WORK INSTRUCTION:
Among the records below, find each line containing the word "agent" and copy it.

*** Opening DATASET EXCERPTS ***

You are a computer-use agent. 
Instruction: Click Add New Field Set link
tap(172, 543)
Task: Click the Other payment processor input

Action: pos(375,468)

*** Closing DATASET EXCERPTS ***
*** Opening DATASET EXCERPTS ***

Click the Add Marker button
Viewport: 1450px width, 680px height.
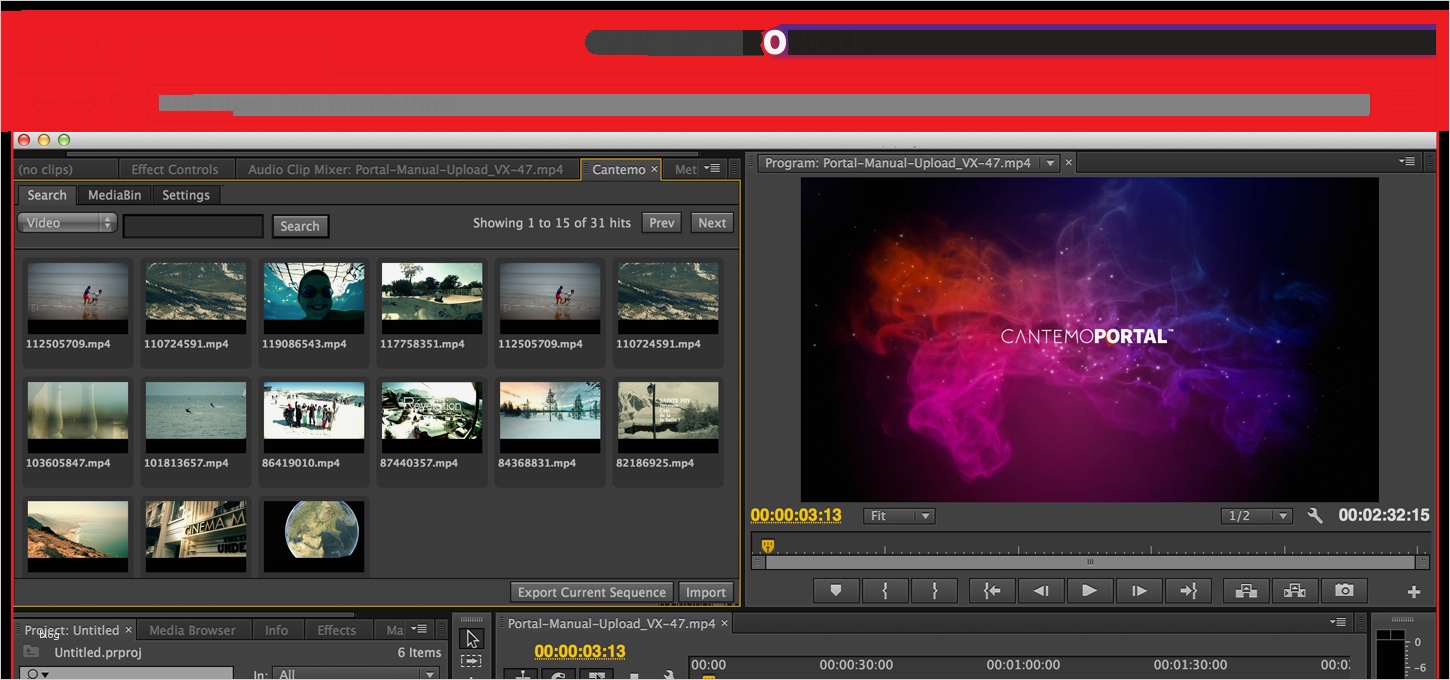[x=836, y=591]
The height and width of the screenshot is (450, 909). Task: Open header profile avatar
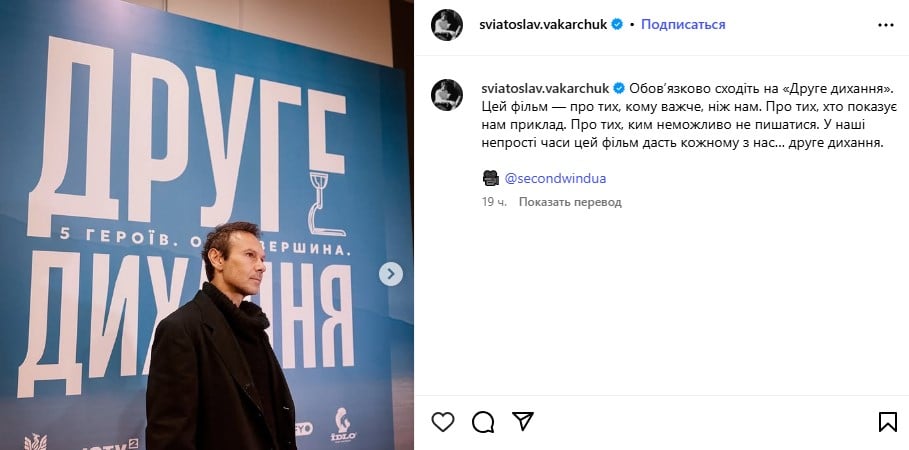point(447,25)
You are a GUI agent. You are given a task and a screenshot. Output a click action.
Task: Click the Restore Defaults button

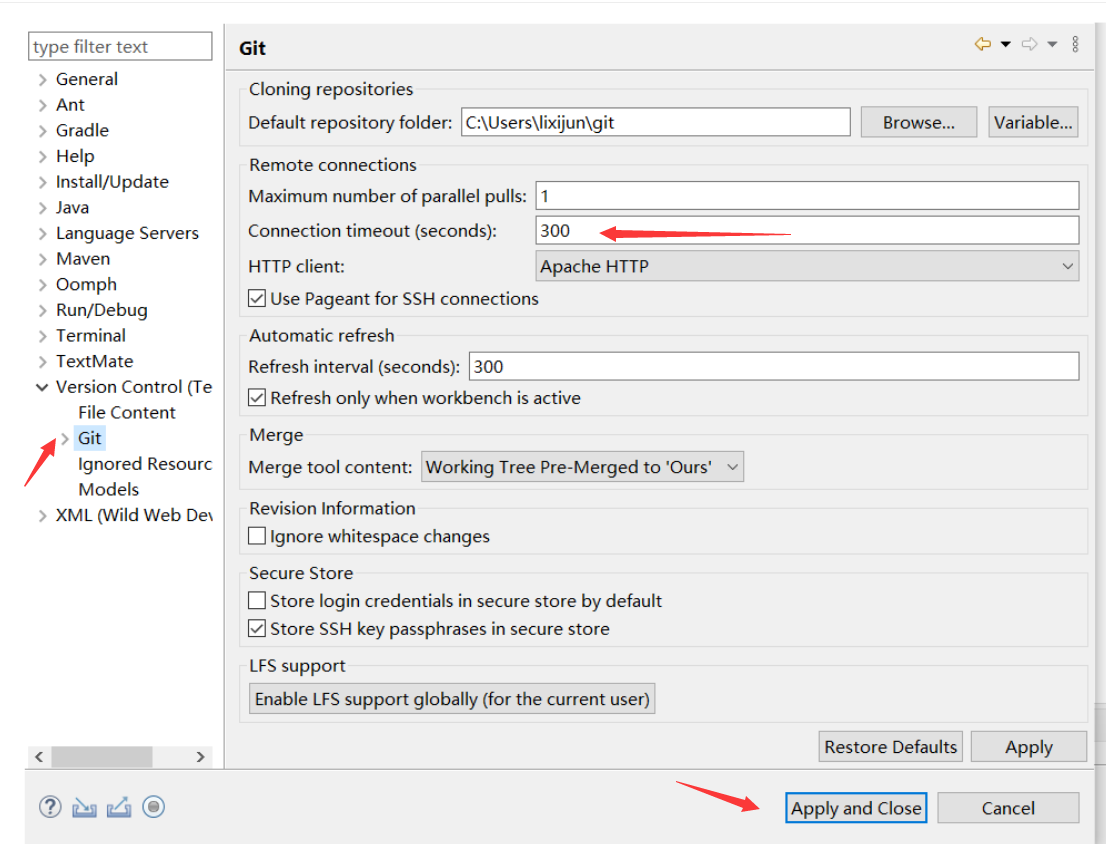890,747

*** Closing DATASET EXCERPTS ***

EXERCISE RESULT:
You are a computer-use agent. 
You are a GUI agent. You are given a task and a screenshot. Output a click action.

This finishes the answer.